Retype the records word for word, starting at the first line and ending with the line that contains "[x=377, y=39]".

Records for pointing at text and elements:
○ ○ ○ ○ ○

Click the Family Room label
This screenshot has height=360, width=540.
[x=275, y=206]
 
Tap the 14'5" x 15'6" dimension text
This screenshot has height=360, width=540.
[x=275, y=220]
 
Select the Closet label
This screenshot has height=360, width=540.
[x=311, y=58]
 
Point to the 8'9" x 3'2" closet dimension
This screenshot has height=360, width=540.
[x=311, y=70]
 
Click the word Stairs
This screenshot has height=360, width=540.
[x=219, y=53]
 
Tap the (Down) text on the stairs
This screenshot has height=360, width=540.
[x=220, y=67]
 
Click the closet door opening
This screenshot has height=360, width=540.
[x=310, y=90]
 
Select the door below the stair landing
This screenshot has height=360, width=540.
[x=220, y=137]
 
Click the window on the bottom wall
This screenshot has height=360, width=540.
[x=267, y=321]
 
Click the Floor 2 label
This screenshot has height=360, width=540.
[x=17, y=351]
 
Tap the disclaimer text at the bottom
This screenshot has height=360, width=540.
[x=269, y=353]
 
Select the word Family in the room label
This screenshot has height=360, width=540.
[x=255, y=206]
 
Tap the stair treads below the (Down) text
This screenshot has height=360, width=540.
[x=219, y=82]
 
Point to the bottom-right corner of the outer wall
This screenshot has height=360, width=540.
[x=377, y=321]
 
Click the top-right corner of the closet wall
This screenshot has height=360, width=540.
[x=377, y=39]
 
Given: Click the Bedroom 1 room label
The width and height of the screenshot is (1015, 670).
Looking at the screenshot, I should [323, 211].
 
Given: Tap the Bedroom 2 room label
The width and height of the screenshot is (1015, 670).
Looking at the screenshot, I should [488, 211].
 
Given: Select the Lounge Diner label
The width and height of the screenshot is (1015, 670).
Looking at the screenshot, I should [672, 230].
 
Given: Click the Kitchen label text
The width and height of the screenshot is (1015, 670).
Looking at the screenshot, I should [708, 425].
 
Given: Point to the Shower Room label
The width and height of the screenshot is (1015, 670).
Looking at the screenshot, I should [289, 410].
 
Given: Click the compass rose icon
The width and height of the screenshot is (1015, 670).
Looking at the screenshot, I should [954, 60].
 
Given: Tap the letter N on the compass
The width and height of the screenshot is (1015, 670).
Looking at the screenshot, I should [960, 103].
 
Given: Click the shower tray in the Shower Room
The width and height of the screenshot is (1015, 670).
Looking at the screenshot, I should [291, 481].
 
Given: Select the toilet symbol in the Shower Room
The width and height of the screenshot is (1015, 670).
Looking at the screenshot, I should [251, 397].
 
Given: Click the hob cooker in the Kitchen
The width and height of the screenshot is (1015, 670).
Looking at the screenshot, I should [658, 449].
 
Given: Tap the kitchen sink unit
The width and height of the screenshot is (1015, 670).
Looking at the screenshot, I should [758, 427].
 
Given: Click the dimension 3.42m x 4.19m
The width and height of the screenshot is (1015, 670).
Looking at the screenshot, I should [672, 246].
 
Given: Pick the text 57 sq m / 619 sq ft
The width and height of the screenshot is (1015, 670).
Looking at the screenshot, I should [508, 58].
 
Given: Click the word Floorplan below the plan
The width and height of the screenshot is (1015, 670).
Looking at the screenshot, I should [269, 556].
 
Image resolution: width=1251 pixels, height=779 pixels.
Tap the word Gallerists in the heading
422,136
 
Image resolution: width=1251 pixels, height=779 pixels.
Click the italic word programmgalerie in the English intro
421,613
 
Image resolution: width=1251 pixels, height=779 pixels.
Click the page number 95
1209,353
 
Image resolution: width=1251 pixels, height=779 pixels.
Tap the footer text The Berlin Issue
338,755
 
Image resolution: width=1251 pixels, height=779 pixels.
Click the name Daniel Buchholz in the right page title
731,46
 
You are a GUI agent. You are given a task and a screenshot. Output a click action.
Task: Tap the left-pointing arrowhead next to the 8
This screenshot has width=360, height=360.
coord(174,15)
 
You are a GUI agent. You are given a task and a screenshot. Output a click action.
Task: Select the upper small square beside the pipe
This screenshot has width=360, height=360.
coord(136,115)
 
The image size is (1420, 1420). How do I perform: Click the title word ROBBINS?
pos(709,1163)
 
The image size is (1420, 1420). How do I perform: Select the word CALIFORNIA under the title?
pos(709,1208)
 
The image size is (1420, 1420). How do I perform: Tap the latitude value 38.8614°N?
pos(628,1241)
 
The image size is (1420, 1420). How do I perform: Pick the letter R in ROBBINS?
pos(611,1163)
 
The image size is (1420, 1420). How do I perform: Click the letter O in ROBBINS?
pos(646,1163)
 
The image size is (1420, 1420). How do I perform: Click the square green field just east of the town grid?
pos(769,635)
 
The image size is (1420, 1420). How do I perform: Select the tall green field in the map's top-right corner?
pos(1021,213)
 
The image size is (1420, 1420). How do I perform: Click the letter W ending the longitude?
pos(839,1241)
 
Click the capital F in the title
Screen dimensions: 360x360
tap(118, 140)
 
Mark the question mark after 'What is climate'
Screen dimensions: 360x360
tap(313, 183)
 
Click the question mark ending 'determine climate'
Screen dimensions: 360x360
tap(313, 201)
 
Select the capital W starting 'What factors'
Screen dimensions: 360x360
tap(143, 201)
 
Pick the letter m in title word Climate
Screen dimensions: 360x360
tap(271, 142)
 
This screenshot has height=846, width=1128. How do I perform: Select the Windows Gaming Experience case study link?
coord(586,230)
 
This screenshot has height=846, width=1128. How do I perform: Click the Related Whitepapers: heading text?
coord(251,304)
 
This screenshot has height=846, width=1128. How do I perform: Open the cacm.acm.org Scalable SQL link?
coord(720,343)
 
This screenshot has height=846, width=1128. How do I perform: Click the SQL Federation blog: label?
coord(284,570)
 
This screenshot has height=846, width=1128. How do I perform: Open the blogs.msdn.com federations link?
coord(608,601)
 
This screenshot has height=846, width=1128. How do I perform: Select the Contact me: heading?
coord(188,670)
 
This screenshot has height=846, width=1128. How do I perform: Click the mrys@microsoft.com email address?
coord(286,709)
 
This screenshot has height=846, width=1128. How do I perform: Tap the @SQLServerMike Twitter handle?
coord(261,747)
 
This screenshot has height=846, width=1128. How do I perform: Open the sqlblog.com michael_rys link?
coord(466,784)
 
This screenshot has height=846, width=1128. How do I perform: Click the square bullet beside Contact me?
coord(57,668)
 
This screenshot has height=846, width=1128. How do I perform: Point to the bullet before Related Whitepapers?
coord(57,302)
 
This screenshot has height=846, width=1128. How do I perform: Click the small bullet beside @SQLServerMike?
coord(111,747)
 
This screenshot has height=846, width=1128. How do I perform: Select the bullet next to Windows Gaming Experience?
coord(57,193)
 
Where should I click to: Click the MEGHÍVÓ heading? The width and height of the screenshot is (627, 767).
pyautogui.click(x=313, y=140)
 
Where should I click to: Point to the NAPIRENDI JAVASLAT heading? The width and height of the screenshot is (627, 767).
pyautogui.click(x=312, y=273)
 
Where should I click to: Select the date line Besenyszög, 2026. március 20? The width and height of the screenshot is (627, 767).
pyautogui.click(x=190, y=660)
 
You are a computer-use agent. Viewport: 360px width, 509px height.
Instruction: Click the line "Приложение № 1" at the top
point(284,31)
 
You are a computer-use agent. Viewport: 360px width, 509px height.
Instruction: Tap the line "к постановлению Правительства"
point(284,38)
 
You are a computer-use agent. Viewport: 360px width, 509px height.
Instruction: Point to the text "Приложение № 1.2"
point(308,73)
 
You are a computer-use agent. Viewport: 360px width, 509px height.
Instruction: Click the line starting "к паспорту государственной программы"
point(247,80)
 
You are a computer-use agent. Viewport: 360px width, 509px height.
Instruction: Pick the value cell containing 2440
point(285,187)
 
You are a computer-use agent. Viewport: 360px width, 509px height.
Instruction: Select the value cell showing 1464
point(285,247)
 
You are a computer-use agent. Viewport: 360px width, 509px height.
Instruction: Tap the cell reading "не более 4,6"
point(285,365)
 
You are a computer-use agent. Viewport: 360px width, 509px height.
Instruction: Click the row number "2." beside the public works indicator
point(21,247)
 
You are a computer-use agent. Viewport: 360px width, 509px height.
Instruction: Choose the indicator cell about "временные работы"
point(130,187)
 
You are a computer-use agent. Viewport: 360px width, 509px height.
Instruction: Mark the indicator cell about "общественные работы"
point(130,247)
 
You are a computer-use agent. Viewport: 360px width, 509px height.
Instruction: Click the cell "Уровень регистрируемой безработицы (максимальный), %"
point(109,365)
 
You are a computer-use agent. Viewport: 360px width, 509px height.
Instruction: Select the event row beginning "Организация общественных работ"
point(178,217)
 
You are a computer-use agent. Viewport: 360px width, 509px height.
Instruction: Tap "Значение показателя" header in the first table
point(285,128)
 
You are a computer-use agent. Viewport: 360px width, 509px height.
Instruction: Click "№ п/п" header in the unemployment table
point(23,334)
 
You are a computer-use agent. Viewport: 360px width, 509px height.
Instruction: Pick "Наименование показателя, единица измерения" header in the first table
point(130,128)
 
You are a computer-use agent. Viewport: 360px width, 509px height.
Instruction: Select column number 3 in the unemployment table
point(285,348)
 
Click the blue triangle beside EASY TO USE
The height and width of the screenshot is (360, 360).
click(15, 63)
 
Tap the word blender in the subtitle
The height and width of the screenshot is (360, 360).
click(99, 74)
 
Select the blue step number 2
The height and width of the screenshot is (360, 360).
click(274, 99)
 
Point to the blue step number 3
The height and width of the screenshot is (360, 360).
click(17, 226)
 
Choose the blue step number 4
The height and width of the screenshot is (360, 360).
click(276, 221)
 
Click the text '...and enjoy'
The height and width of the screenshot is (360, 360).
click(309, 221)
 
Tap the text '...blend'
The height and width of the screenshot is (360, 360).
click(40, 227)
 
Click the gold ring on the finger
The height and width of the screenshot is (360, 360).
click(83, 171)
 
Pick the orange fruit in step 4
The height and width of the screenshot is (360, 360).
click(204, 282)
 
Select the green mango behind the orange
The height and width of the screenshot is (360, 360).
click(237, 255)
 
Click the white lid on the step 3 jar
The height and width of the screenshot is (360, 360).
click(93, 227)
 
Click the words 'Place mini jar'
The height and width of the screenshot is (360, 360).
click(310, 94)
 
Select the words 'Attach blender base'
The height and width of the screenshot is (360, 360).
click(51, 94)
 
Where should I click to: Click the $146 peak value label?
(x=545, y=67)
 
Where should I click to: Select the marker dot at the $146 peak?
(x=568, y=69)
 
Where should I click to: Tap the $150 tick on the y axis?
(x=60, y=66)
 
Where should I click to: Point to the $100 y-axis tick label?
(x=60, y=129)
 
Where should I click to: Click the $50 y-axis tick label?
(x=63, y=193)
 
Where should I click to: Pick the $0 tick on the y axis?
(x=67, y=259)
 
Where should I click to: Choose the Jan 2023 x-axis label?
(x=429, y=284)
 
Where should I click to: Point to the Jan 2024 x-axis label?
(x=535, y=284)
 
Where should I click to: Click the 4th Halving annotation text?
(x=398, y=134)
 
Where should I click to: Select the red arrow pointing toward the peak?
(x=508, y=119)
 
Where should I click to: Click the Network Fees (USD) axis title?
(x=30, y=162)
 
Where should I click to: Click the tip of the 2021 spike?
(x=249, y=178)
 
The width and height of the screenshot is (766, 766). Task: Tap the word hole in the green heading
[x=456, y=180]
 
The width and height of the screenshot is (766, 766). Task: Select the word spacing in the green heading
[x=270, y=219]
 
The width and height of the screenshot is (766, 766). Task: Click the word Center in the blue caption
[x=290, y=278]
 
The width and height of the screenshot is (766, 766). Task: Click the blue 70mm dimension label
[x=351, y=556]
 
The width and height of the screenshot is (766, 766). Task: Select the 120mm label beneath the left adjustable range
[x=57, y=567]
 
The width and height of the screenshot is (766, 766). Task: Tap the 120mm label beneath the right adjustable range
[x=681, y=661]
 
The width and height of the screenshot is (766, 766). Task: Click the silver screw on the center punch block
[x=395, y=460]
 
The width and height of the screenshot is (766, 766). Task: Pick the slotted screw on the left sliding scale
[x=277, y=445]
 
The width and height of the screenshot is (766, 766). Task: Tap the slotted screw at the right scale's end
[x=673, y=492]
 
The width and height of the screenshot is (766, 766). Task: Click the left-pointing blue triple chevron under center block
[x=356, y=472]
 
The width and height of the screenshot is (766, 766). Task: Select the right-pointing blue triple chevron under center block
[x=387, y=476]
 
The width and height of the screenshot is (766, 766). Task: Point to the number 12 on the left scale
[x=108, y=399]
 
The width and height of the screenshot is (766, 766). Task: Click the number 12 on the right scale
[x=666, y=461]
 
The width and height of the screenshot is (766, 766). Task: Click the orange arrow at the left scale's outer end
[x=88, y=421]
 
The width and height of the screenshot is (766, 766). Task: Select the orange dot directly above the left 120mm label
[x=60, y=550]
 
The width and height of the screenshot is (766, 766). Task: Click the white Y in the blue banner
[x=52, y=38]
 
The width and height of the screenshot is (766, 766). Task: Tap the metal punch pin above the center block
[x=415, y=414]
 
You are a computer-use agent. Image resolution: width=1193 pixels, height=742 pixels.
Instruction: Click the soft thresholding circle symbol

○ ○ ○ ○ ○

### THE REPLY:
Click the Family Room label
This screenshot has height=360, width=540.
[x=275, y=206]
 
Tap the 14'5" x 15'6" dimension text
This screenshot has height=360, width=540.
[x=275, y=220]
 
Select the Closet label
This screenshot has height=360, width=540.
[x=311, y=58]
 
Point to the 8'9" x 3'2" closet dimension
This screenshot has height=360, width=540.
[x=311, y=70]
 
Click the word Stairs
This screenshot has height=360, width=540.
[x=219, y=53]
 
Tap the (Down) text on the stairs
This screenshot has height=360, width=540.
[x=220, y=67]
 
Click the closet door opening
This screenshot has height=360, width=540.
[x=310, y=90]
 
Select the door below the stair landing
This screenshot has height=360, width=540.
[x=220, y=137]
 
Click the window on the bottom wall
This screenshot has height=360, width=540.
[x=267, y=321]
 
Click the Floor 2 label
This screenshot has height=360, width=540.
[x=17, y=351]
 
Tap the disclaimer text at the bottom
This screenshot has height=360, width=540.
[x=269, y=353]
 
Select the word Family in the room label
This screenshot has height=360, width=540.
[x=255, y=206]
 
Tap the stair treads below the (Down) text
This screenshot has height=360, width=540.
[x=219, y=82]
 
Point to the bottom-right corner of the outer wall
This screenshot has height=360, width=540.
[x=377, y=321]
 
Click the top-right corner of the closet wall
This screenshot has height=360, width=540.
[x=377, y=39]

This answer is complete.